Wednesday, 4 March 2015

Are Competencies Still Alive?

Over 40 years have passed since David McClelland first proposed that the most sensible approach for predicting future job performance is to focus on "competence" rather than intelligence. This critique of the IQ movement was based on a well-established fact, namely that past performance is the best predictor of future performance. If you want to know how well someone will drive a bus, McClelland reasoned, then make that person drive a bus -- don't give them an IQ test.



Although this idea kick-started the modern competency movement, prompting HR professionals around the world to develop competency-based job descriptions ("good interpersonal skills and the ability to work independently are essential for this role") and interviews ("tell us about a situation where you demonstrated good judgment"), McClelland's original arguments are not as relevant in today's world of work, and there are three main reasons for this.



First, in their quest for predicting future performance, employers are often forced to evaluate potential rather than talent. In other words, if you are interested in spotting talent before anybody else can see it, then you need to be good at measuring a person's ability to develop talent in the future. This is particularly important when evaluating the competence of junior or inexperienced candidates. Indeed, even in competitive settings, such as graduate recruitment programs including Ivy League students, candidates will be fairly homogeneous in terms of their credentials (e.g., similar grades, internships, schools, etc.). As a result, past performance is not so much a predictor of future performance, but an exclusion criterion, and employers are still left with the challenge of differentiating between their highly qualified, but inexperienced, candidates.



Second, although we live in a knowledge economy, organizations no longer pay a premium for what employees already know, but rather, for what they are capable of knowing. Their talent acquisition efforts, at least when it comes to the most innovative and exciting positions, are focused on people's ability to find rather than solve problems -- to use Google's phrase, "hire learning animals." So much so, that job descriptions have become a trivial formality. The reality is that given the rapidly-changing landscape of work at the top of the intellectual pyramid, the key challenge for HR professionals is to hire people who are extremely good at jobs that have not yet been specified -- because the future is less predictable.

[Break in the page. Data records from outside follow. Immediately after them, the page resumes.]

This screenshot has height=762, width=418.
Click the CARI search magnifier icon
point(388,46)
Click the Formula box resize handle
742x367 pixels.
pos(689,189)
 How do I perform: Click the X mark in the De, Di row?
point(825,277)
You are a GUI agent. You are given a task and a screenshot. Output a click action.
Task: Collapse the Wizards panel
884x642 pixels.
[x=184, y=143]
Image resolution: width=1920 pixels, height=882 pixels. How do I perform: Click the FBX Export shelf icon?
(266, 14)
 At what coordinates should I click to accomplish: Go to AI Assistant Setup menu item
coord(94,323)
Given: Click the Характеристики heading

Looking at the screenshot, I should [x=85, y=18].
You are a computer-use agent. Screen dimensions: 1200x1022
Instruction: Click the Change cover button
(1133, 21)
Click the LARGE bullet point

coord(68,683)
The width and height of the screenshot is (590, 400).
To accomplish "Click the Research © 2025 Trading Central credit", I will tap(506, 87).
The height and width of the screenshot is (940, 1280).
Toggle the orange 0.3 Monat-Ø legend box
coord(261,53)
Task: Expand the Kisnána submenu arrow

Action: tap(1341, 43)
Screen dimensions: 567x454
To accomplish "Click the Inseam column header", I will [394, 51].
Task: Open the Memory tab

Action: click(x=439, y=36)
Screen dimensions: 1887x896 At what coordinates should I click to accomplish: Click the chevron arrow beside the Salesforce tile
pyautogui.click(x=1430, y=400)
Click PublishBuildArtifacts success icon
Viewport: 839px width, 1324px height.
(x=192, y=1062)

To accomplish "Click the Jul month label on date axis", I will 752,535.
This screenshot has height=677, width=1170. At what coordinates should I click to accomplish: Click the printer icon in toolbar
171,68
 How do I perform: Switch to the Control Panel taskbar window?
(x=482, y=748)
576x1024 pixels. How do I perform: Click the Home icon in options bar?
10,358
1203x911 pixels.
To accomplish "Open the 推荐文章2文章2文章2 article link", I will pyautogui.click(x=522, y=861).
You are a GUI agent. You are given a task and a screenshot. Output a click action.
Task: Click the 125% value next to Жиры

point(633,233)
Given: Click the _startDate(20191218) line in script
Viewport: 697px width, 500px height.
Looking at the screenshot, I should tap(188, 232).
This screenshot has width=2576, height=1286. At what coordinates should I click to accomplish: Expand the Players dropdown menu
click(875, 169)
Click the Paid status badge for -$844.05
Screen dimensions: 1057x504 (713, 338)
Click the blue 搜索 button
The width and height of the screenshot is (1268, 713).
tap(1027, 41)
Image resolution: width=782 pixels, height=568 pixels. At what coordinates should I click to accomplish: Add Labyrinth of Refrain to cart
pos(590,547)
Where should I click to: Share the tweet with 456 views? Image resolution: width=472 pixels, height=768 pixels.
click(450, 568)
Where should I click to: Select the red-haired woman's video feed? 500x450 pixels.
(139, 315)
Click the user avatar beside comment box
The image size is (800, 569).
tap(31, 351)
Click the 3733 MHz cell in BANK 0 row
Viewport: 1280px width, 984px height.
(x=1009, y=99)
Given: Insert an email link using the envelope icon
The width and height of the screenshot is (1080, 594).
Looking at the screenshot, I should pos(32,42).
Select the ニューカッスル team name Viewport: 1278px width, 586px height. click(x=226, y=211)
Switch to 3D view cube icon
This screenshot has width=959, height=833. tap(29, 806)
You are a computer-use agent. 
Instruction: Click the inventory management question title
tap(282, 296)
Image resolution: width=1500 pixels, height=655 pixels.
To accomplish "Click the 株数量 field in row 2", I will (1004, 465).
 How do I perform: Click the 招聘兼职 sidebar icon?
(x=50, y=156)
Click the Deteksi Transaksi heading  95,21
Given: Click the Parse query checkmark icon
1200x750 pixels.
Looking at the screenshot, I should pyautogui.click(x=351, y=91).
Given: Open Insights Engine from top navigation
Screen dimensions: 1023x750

Third, the most useful way to think about competencies is in terms of stable dispositions. The only alternative is to discuss transient abilities or skills that may or not be displayed in critical situations. Who cares how funny you are in the company of your best friends, or how polite you are with your preferred clients? I want to know what your average sense of humor and politeness levels are. Indeed, what matters most to businesses is whether their workforce will display these critical talent catalyst most of the time, and particularly when it really matters. Therefore, the most important piece of information organizations need if they are hoping to win the war for talent is a comprehensive personality profile of their employees. It is at this broader, deeper, and universal level that one can make robust generalizations about a person's capabilities and competencies. And the main advantage of this approach is that it can be used to predict any work-related outcome: specific technical jobs, managerial performance, leadership effectiveness, unethical behaviors, etc.



Thus competencies are still alive and they are likely to remain with us for some time. But our approach to evaluating them has changed, because the old methods are useful only vis-à-vis clearly defined, traditional, and predictable jobs. Discussing competencies at the most generic level of analyses, namely personality, is what independent scientists in mainstream organizational psychology have been doing for the past three decades. And this approach represents the most reliable and valid method for predicting future job performance. It is only through this deeper understanding of people that organizations will be able to leverage their human capital and unleash people's true potential at work. So, if competencies are still alive, it is because of personality, the scientific branch of psychology that has advanced our ability to understand and predict what people do at work (and in every area of life).